» **SELECTION**:
****************************************
On October 3, 2022, the Investor, in connection with the Guaranty, agreed to provide the Company on the date of Completion with up to $40 million of equity financing (the “Equity Commitment”) to be used by the Purchaser to fund the Acquisition and for other permitted uses, in cash by wire transfer of immediately available funds in exchange for the purchase of equity-linked securities (the "Equity-Linked Securities") of the Company pursuant to that certain equity commitment letter dated October 3, 2022, from the Investor and accepted and agreed to by the Purchaser and the Company (the “Equity Commitment Letter”). The Equity Commitment Letter contains customary representations and warranties of the Company and the Investor.
****************************************
» **Item-finding records**:
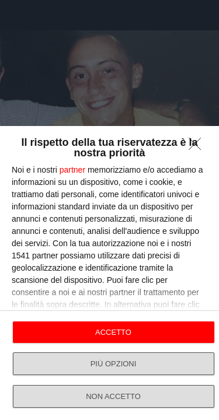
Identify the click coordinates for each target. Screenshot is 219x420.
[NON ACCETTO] (198, 147)
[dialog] (109, 273)
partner (72, 170)
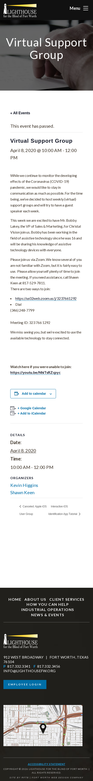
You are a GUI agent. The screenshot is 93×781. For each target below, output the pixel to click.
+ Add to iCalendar (32, 413)
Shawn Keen (22, 492)
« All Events (20, 113)
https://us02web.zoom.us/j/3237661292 (46, 298)
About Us (35, 599)
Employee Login (25, 684)
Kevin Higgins (24, 485)
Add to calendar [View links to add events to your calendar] (34, 393)
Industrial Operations (47, 609)
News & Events (47, 615)
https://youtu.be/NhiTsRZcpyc (35, 372)
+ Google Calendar (32, 408)
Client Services (67, 599)
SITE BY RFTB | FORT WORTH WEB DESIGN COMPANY (47, 777)
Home (14, 599)
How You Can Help (48, 604)
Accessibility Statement (46, 764)
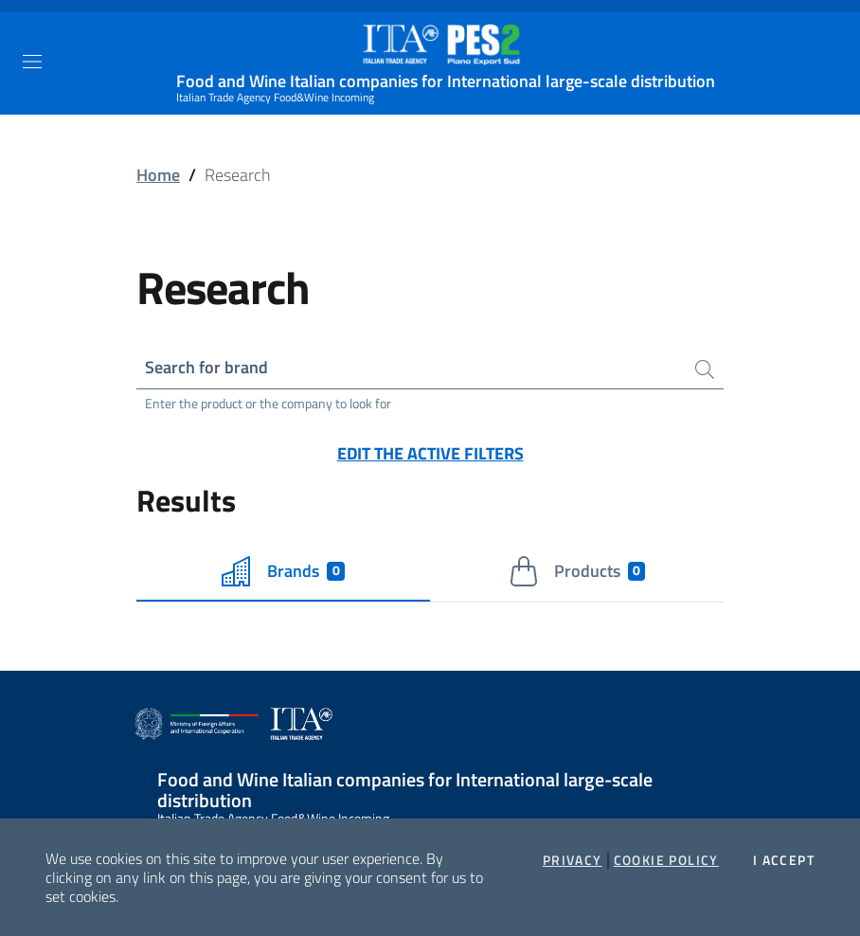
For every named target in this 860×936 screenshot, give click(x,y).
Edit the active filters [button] (430, 453)
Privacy (572, 860)
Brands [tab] (283, 571)
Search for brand (206, 367)
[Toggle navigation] (32, 61)
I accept (784, 860)
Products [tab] (577, 571)
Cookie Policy (666, 860)
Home (158, 175)
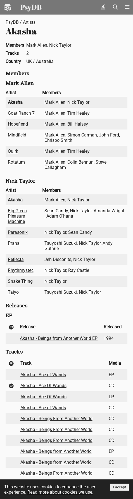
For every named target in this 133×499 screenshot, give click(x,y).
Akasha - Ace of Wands (43, 374)
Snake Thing (20, 281)
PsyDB (31, 7)
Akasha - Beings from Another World (56, 451)
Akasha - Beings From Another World (56, 418)
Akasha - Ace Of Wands (43, 385)
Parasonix (18, 232)
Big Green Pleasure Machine (17, 216)
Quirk (13, 151)
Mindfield (17, 135)
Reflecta (16, 259)
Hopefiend (18, 124)
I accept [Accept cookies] (119, 487)
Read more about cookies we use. (60, 492)
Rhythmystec (21, 270)
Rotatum (16, 162)
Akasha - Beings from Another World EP (59, 338)
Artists (29, 22)
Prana (14, 243)
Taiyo (13, 292)
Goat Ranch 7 (21, 113)
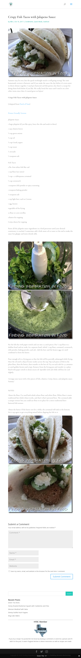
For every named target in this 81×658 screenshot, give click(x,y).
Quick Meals (38, 22)
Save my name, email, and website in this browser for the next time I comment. (38, 571)
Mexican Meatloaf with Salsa (18, 609)
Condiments (29, 22)
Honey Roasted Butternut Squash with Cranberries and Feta (28, 606)
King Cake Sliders (14, 616)
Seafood (46, 22)
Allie (11, 22)
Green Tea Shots (14, 603)
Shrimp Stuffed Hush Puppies (18, 612)
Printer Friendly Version (17, 113)
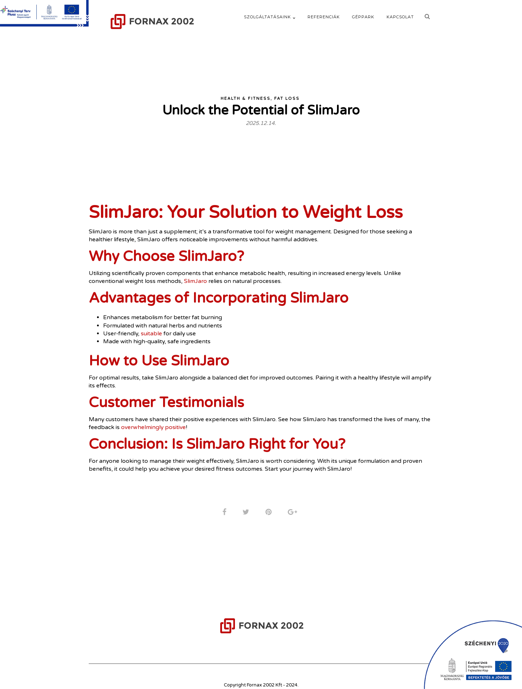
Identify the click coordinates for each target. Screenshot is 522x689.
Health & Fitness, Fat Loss (260, 92)
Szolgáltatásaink (267, 16)
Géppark (363, 16)
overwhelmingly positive (164, 422)
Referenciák (324, 16)
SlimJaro (195, 275)
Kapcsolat (400, 16)
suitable (152, 327)
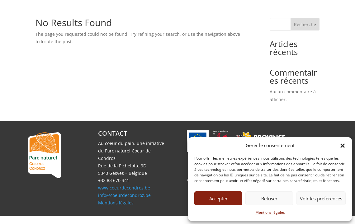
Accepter (218, 198)
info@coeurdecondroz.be (124, 195)
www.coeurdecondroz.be (124, 188)
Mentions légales (270, 212)
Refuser (269, 198)
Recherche (305, 24)
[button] (342, 145)
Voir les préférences (321, 198)
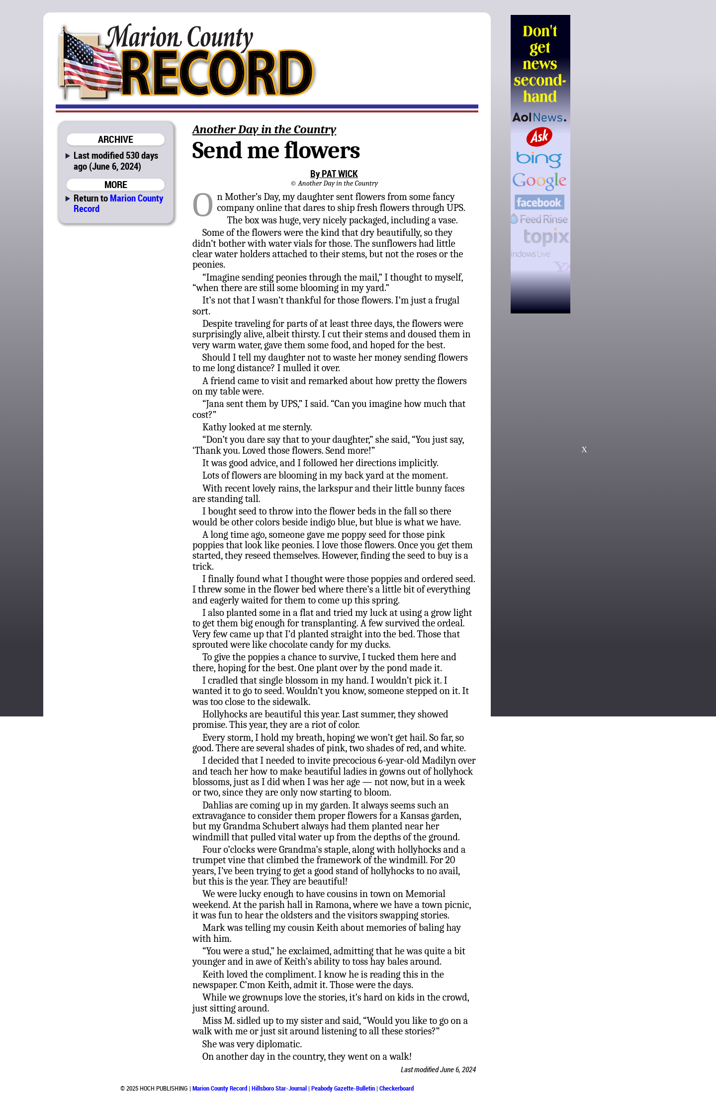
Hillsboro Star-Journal (279, 1088)
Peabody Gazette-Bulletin (343, 1088)
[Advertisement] (621, 164)
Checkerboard (396, 1088)
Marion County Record (118, 203)
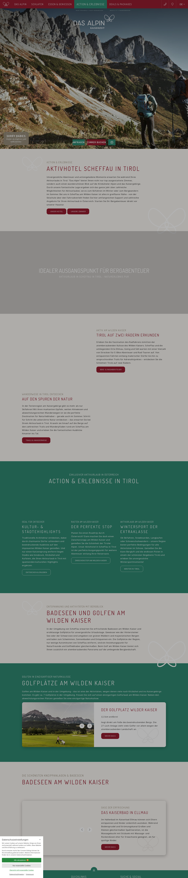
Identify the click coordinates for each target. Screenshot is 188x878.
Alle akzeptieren (21, 860)
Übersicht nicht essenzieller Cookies (21, 870)
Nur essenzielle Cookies (22, 866)
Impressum (30, 874)
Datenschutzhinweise (16, 874)
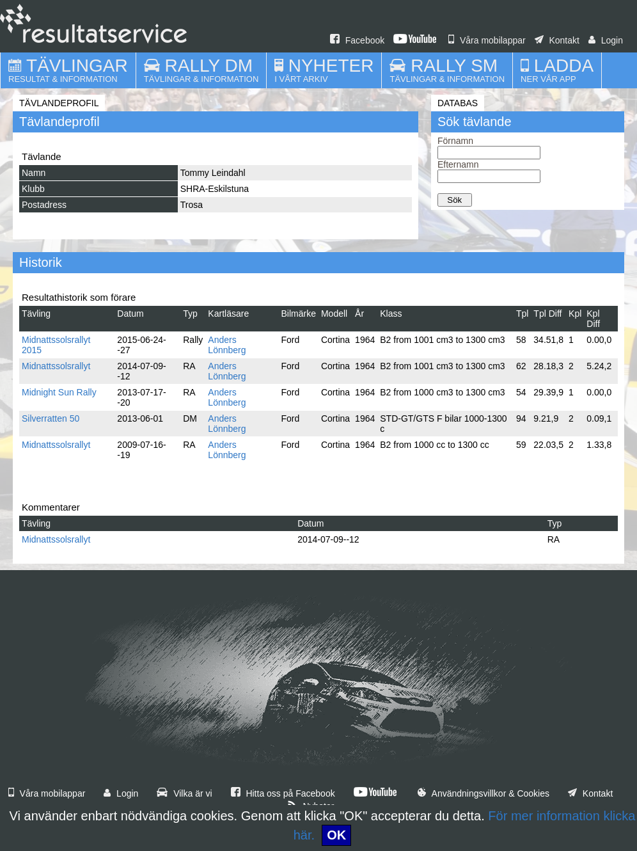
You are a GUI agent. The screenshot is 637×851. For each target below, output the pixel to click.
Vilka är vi (184, 793)
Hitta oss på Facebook (283, 793)
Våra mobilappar (487, 40)
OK (336, 835)
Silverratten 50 (50, 418)
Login (605, 40)
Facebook (357, 40)
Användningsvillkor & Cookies (483, 793)
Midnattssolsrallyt (56, 366)
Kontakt (557, 40)
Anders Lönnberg (227, 345)
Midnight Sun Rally (59, 392)
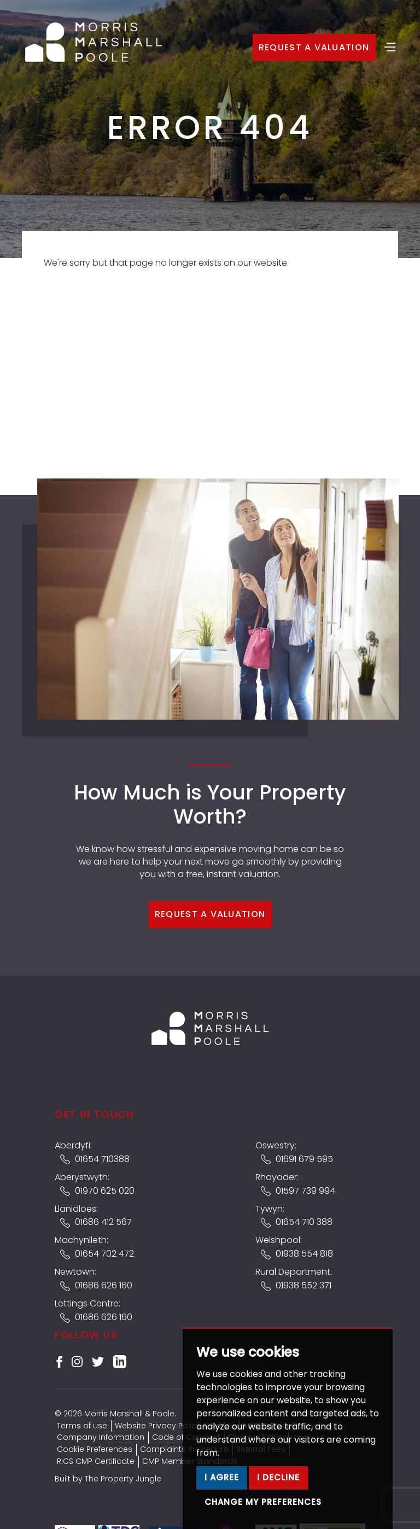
****************************************
» **REQUIREMENT**:
Write out the portion of the equity commitment passage above that begins at the words "On October 3, 2022, the" and stops after the words "and the Investor.".

» **FINAL RESULT**:
On October 3, 2022, the Investor, in connection with the Guaranty, agreed to provide the Company on the date of Completion with up to $40 million of equity financing (the “Equity Commitment”) to be used by the Purchaser to fund the Acquisition and for other permitted uses, in cash by wire transfer of immediately available funds in exchange for the purchase of equity-linked securities (the "Equity-Linked Securities") of the Company pursuant to that certain equity commitment letter dated October 3, 2022, from the Investor and accepted and agreed to by the Purchaser and the Company (the “Equity Commitment Letter”). The Equity Commitment Letter contains customary representations and warranties of the Company and the Investor.